(Collected data)
======

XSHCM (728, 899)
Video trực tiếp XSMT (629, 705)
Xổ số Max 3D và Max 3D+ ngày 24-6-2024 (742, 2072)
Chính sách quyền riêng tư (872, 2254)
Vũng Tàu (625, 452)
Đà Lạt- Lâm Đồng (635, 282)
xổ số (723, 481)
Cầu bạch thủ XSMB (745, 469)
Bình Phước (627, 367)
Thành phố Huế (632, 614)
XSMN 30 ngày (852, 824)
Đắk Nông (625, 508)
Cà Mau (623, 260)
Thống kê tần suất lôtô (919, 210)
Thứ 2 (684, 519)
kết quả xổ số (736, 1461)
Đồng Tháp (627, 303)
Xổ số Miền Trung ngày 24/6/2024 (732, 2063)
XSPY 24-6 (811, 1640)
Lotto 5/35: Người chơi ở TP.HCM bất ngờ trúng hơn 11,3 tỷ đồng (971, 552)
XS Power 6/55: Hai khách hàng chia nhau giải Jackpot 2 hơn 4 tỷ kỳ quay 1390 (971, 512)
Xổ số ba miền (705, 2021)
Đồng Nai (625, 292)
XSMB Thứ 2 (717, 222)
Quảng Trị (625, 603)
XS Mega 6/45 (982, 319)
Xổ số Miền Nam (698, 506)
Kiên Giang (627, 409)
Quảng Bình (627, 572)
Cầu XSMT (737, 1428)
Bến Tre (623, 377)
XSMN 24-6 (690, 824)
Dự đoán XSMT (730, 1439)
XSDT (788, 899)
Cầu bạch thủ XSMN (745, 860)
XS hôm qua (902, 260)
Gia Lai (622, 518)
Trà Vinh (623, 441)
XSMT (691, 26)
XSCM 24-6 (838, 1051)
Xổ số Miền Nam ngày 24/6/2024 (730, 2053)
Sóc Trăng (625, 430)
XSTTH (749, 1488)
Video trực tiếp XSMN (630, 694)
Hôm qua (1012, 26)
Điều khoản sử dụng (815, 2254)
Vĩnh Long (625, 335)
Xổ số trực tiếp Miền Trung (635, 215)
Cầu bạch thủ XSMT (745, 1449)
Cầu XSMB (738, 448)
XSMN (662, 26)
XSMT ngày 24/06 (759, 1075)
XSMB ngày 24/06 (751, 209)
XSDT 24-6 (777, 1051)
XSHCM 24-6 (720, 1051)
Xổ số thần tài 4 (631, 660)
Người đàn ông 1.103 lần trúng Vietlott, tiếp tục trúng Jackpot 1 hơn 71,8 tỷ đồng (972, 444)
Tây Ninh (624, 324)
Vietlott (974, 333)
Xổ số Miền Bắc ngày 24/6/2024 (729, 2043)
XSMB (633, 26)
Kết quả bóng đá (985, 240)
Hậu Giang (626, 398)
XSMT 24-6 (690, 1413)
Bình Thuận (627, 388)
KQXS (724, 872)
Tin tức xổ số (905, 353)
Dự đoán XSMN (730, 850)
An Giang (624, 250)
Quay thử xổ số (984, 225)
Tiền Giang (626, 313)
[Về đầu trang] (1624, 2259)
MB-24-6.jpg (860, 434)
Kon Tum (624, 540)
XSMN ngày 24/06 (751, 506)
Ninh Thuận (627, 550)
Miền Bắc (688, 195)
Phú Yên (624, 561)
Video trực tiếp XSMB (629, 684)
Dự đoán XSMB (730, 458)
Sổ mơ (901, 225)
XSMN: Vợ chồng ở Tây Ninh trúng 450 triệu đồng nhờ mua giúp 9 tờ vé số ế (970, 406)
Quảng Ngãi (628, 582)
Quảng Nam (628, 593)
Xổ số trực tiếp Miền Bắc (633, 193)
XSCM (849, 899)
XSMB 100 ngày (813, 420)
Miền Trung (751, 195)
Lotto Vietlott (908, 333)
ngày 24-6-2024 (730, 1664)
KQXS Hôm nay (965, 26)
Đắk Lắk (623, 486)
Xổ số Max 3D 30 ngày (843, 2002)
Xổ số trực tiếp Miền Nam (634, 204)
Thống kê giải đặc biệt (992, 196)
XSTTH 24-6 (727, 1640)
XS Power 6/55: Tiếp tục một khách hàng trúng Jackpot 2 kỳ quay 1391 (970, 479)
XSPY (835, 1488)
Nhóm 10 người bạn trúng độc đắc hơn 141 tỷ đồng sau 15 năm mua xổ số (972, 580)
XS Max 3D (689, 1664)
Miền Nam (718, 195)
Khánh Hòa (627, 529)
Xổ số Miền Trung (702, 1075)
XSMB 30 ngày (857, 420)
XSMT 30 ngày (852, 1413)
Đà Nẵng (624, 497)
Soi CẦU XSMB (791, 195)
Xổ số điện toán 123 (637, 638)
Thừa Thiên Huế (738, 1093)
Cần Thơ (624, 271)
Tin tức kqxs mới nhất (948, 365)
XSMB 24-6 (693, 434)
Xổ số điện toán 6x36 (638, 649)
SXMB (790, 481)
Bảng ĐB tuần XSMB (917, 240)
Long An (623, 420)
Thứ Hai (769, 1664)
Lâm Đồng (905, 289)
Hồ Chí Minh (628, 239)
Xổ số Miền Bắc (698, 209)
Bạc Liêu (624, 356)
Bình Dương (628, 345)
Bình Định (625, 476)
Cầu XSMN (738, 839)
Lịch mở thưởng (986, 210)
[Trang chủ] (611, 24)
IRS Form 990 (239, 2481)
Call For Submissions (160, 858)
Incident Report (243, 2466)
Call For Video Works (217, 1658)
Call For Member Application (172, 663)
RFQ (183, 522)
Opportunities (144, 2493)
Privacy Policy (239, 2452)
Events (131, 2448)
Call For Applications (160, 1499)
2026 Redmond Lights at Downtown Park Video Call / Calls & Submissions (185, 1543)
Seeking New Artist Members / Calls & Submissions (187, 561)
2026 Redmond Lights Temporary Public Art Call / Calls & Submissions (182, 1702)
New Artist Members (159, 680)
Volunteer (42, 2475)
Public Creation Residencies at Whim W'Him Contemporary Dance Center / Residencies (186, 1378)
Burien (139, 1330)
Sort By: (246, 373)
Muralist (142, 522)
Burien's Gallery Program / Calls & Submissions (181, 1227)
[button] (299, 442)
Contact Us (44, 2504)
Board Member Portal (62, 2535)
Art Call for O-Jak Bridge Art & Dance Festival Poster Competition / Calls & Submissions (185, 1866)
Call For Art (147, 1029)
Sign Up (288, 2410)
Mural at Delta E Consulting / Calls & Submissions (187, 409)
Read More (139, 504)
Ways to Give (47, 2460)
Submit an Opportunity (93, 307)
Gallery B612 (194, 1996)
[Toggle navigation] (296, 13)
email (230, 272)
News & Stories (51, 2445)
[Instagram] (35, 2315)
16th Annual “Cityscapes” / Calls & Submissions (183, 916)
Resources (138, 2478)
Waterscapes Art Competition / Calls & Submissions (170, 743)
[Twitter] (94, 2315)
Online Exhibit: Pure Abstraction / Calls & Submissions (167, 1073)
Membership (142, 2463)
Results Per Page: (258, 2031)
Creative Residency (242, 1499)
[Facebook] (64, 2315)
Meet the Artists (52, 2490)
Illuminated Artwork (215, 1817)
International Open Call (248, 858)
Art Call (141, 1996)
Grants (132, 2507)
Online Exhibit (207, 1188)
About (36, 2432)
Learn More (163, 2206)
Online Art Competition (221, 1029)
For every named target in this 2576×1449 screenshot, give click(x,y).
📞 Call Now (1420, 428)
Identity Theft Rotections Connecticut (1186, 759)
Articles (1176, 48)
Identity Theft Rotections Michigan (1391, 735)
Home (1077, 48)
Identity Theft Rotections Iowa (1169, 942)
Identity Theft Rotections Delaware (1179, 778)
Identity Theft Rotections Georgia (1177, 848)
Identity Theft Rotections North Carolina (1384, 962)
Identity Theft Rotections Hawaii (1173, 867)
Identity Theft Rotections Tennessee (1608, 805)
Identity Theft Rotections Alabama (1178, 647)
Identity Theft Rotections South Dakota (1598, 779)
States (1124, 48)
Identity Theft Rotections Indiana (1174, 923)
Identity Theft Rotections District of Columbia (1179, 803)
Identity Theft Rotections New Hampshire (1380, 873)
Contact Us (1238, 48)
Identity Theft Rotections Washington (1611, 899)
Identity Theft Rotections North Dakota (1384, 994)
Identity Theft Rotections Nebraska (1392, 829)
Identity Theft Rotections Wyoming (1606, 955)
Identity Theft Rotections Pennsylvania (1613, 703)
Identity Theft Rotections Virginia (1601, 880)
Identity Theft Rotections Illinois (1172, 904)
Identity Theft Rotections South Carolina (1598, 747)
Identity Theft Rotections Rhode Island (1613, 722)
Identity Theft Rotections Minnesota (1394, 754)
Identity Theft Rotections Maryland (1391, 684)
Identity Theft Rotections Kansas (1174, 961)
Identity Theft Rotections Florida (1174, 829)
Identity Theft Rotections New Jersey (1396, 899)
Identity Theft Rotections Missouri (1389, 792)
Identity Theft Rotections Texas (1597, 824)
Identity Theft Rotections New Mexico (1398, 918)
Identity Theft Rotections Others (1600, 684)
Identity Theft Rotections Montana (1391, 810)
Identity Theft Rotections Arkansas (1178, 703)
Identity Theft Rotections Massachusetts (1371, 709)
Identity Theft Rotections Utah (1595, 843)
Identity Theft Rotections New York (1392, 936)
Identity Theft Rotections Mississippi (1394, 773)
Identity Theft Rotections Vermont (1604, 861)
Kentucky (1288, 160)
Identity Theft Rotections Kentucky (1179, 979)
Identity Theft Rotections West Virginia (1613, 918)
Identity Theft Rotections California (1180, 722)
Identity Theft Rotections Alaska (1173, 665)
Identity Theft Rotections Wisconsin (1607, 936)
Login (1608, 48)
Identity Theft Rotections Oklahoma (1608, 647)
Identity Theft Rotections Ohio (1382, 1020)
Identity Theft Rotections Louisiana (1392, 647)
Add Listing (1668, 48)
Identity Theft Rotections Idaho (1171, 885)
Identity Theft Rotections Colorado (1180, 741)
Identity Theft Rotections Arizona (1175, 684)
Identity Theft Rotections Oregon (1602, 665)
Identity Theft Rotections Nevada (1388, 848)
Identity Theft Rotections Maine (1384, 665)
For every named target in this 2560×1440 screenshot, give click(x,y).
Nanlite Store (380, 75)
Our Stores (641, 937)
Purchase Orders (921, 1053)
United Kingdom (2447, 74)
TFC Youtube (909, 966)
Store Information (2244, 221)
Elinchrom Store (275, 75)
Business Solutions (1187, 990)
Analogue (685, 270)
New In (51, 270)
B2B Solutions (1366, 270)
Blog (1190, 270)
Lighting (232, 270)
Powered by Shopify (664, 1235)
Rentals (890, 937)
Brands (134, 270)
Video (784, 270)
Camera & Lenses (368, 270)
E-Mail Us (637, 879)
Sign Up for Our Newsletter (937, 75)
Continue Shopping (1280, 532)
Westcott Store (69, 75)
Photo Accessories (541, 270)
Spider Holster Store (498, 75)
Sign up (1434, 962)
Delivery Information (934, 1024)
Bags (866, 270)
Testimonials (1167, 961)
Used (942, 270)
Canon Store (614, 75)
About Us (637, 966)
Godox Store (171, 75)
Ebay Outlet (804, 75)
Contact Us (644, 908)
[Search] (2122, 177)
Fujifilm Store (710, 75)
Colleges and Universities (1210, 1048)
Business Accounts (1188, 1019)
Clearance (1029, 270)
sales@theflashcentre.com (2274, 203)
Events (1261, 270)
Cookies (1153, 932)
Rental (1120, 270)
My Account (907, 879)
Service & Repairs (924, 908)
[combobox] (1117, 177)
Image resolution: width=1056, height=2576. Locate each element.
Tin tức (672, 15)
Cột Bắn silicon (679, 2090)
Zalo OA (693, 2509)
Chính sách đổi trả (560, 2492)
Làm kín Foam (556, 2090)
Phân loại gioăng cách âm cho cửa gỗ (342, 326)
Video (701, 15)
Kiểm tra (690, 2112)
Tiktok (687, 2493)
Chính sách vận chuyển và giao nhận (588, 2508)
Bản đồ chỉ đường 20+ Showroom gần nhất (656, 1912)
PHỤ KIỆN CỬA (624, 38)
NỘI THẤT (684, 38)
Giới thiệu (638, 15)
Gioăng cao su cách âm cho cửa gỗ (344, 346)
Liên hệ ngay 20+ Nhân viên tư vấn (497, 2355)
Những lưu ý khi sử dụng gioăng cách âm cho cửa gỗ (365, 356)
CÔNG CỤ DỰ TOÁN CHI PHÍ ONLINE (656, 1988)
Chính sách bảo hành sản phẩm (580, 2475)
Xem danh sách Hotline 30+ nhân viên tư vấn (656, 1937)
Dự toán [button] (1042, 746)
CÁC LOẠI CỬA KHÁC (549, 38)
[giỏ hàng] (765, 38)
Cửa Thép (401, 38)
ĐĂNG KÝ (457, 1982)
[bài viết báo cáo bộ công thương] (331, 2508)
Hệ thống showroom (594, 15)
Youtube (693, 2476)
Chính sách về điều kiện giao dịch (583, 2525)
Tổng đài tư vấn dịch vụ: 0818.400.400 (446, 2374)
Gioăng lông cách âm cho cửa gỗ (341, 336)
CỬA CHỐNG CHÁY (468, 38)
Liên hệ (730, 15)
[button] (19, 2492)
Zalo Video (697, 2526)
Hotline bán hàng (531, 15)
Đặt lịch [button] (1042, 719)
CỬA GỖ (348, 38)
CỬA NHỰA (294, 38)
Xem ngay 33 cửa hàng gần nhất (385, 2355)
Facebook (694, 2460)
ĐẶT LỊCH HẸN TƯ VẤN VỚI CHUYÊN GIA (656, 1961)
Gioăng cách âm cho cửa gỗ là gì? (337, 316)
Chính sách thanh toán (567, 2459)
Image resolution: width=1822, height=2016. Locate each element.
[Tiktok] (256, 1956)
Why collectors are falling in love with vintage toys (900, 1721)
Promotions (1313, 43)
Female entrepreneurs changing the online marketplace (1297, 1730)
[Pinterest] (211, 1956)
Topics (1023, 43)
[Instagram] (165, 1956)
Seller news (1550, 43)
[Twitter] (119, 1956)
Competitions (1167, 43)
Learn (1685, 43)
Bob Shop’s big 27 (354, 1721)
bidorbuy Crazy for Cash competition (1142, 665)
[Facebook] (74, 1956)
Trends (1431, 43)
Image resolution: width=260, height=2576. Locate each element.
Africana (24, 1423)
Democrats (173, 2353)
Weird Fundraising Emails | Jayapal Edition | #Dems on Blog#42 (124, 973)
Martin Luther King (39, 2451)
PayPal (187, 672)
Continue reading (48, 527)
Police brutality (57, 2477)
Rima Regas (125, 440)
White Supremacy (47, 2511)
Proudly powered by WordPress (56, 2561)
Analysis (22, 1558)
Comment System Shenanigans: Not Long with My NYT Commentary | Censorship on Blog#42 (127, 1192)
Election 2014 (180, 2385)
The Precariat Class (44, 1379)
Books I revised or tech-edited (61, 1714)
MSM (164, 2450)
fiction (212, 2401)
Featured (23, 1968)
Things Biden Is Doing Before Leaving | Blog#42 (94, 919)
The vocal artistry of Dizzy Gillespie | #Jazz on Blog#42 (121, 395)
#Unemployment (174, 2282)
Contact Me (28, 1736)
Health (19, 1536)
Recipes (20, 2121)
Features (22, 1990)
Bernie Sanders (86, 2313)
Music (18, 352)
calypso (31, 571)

======

YOUR ASSIGNMENT
The required output is every line above from the one with "XSMT 24-6 (690, 1413)" down to the one with "Thứ Hai (769, 1664)", restated word for word, ends included.

ANSWER SECTION
XSMT 24-6 (690, 1413)
Bình Thuận (627, 388)
KQXS (724, 872)
Tin tức xổ số (905, 353)
Dự đoán XSMN (730, 850)
An Giang (624, 250)
Quay thử xổ số (984, 225)
Tiền Giang (626, 313)
[Về đầu trang] (1624, 2259)
MB-24-6.jpg (860, 434)
Kon Tum (624, 540)
XSMN ngày 24/06 (751, 506)
Ninh Thuận (627, 550)
Miền Bắc (688, 195)
Phú Yên (624, 561)
Video trực tiếp XSMB (629, 684)
Dự đoán XSMB (730, 458)
Sổ mơ (901, 225)
XSMN: Vợ chồng ở Tây Ninh trúng 450 triệu đồng nhờ mua giúp 9 tờ vé số ế (970, 406)
Quảng Ngãi (628, 582)
Quảng Nam (628, 593)
Xổ số trực tiếp Miền Bắc (633, 193)
XSCM (849, 899)
XSMB 100 ngày (813, 420)
Miền Trung (751, 195)
Lotto Vietlott (908, 333)
ngày 24-6-2024 (730, 1664)
KQXS Hôm nay (965, 26)
Đắk Lắk (623, 486)
Xổ số Max 3D 30 ngày (843, 2002)
Xổ số trực tiếp Miền Nam (634, 204)
Thống kê giải đặc biệt (992, 196)
XSTTH 24-6 (727, 1640)
XS Power 6/55: Tiếp tục một khách hàng trúng Jackpot 2 kỳ quay 1391 (970, 479)
XSPY (835, 1488)
Nhóm 10 người bạn trúng độc đắc hơn 141 tỷ đồng sau 15 năm mua xổ số (972, 580)
XS Max 3D (689, 1664)
Miền Nam (718, 195)
Khánh Hòa (627, 529)
Xổ số Miền Trung (702, 1075)
XSMB 30 ngày (857, 420)
XSMT 30 ngày (852, 1413)
Đà Nẵng (624, 497)
Soi CẦU XSMB (791, 195)
Xổ số điện toán 123 (637, 638)
Thừa Thiên Huế (738, 1093)
Cần Thơ (624, 271)
Tin tức kqxs mới nhất (948, 365)
XSMB 24-6 (693, 434)
Xổ số điện toán 6x36 (638, 649)
SXMB (790, 481)
Bảng ĐB tuần XSMB (917, 240)
Long An (623, 420)
Thứ Hai (769, 1664)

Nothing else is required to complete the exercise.